Here is a block of entries. Write out its lines exactly, from the first through the one containing "Task: Select slide".

[Source information — start]

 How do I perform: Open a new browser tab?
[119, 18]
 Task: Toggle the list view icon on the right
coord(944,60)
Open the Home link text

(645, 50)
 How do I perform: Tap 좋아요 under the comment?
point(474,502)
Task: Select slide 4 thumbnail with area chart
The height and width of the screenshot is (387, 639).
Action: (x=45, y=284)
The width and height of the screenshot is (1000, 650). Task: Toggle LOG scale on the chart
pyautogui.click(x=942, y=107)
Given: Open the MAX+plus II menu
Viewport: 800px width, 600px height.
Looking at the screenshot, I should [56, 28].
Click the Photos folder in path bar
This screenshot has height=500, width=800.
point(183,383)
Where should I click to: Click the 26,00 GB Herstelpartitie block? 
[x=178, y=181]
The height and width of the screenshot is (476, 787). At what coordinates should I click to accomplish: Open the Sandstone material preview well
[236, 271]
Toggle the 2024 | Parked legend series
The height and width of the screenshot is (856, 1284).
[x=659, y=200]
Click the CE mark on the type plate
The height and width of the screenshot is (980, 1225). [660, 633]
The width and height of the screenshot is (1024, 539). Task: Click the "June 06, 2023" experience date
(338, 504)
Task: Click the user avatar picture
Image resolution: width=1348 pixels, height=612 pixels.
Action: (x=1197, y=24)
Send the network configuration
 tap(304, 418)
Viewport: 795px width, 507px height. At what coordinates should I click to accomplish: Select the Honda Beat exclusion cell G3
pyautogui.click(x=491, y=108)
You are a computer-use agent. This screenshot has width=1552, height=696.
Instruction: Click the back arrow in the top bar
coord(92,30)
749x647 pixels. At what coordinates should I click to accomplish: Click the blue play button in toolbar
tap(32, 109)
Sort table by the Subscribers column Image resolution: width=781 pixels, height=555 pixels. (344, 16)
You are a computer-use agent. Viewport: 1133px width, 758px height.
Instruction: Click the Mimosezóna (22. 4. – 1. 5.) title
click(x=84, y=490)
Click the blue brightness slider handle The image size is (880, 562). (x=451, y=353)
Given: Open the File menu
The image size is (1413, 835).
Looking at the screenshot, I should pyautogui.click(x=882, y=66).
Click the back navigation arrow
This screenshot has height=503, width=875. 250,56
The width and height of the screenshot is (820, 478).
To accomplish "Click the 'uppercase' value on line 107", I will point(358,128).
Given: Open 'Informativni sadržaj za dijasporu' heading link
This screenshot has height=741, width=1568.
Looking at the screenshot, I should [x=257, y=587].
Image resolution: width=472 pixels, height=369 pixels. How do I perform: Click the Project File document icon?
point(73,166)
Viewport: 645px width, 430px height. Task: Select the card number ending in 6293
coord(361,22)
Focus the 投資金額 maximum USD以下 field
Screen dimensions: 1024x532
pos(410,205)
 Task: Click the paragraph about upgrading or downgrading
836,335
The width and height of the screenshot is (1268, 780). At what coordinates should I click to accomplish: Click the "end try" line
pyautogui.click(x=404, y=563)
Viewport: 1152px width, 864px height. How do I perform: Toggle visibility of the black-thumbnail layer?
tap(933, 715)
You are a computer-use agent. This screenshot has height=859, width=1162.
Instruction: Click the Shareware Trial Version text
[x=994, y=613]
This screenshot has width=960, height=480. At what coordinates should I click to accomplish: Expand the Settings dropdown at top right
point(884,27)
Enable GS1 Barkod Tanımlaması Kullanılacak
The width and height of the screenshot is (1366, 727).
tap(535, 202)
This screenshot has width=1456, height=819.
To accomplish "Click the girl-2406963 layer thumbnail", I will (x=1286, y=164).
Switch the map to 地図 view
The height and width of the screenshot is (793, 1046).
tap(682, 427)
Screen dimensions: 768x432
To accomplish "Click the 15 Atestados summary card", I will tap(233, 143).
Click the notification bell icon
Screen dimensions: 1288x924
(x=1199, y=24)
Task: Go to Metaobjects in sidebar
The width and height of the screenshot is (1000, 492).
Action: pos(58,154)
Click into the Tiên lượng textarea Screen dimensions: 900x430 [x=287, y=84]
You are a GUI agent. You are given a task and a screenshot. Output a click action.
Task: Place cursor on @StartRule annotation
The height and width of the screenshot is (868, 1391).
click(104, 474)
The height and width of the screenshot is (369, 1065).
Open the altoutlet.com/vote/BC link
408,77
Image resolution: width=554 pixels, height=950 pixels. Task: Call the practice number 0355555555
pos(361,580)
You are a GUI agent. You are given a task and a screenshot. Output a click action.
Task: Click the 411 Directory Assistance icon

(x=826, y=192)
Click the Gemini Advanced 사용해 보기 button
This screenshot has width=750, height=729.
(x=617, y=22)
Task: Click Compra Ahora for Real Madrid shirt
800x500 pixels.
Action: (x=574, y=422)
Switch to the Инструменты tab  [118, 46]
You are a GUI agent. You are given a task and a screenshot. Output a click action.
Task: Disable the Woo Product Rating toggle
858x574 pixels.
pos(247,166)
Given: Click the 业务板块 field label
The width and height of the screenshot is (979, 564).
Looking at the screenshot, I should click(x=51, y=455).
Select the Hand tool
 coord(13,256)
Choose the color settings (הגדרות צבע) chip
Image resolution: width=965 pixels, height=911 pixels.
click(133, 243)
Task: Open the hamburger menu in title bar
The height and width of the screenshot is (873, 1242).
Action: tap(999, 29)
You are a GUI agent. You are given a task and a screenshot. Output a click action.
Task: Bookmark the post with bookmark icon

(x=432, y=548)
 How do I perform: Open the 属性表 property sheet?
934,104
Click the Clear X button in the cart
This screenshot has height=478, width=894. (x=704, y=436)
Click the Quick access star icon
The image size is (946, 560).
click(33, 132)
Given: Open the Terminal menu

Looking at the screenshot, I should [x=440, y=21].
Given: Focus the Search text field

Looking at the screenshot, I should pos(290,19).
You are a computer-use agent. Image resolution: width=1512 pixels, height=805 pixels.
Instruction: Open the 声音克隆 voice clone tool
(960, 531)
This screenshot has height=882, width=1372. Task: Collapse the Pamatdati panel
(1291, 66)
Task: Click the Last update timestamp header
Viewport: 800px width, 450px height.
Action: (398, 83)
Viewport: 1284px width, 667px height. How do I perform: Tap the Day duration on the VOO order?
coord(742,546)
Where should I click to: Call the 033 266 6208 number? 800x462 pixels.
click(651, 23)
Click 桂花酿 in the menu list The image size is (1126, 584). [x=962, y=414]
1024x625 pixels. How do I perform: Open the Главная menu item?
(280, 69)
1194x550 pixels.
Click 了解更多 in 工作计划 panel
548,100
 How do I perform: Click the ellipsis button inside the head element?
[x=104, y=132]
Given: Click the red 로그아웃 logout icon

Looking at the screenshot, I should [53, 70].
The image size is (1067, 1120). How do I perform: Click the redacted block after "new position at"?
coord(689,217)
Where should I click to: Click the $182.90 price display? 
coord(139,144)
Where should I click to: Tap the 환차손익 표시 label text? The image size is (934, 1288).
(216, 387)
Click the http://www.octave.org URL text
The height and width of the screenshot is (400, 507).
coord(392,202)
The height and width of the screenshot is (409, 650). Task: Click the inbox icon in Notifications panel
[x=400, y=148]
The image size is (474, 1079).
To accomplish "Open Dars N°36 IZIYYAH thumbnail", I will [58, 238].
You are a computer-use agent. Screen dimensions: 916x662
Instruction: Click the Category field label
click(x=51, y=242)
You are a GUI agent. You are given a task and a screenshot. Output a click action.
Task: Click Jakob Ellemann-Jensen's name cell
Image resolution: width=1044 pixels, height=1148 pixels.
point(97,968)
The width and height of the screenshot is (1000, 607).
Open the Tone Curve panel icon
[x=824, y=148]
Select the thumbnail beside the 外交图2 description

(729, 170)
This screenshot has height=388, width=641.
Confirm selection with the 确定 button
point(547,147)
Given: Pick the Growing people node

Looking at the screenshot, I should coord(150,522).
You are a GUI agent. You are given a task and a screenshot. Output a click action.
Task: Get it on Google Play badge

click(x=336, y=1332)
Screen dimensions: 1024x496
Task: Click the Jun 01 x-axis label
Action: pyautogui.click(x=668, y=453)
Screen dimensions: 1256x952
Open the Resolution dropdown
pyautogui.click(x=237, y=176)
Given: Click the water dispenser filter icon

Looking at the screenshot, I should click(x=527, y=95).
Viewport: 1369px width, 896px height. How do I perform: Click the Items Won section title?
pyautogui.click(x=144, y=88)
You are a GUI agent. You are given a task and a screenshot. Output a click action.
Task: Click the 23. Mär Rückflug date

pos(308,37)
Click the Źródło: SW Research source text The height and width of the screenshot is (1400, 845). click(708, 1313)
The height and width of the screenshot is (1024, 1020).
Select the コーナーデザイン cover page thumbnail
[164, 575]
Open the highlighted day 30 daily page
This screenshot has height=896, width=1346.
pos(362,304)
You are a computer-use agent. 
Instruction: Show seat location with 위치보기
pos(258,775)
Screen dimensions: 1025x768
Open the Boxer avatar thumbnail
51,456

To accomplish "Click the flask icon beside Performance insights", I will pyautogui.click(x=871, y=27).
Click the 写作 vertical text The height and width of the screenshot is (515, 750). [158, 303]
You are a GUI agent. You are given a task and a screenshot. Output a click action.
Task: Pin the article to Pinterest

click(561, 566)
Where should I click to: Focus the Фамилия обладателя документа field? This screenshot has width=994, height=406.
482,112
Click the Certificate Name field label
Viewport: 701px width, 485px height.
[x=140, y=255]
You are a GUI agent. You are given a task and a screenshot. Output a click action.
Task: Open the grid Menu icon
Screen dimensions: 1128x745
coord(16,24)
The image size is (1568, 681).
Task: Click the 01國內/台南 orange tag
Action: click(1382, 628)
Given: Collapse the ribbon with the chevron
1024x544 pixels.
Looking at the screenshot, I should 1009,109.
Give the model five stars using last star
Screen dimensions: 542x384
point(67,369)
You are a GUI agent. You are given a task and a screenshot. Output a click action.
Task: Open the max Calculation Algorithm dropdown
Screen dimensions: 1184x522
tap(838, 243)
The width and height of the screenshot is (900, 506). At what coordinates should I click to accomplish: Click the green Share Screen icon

[Source information — finish]

▶ Exercise output:
 How do I perform: Open a new browser tab?
[119, 18]
 Task: Toggle the list view icon on the right
coord(944,60)
Open the Home link text

(645, 50)
 How do I perform: Tap 좋아요 under the comment?
point(474,502)
Task: Select slide 4 thumbnail with area chart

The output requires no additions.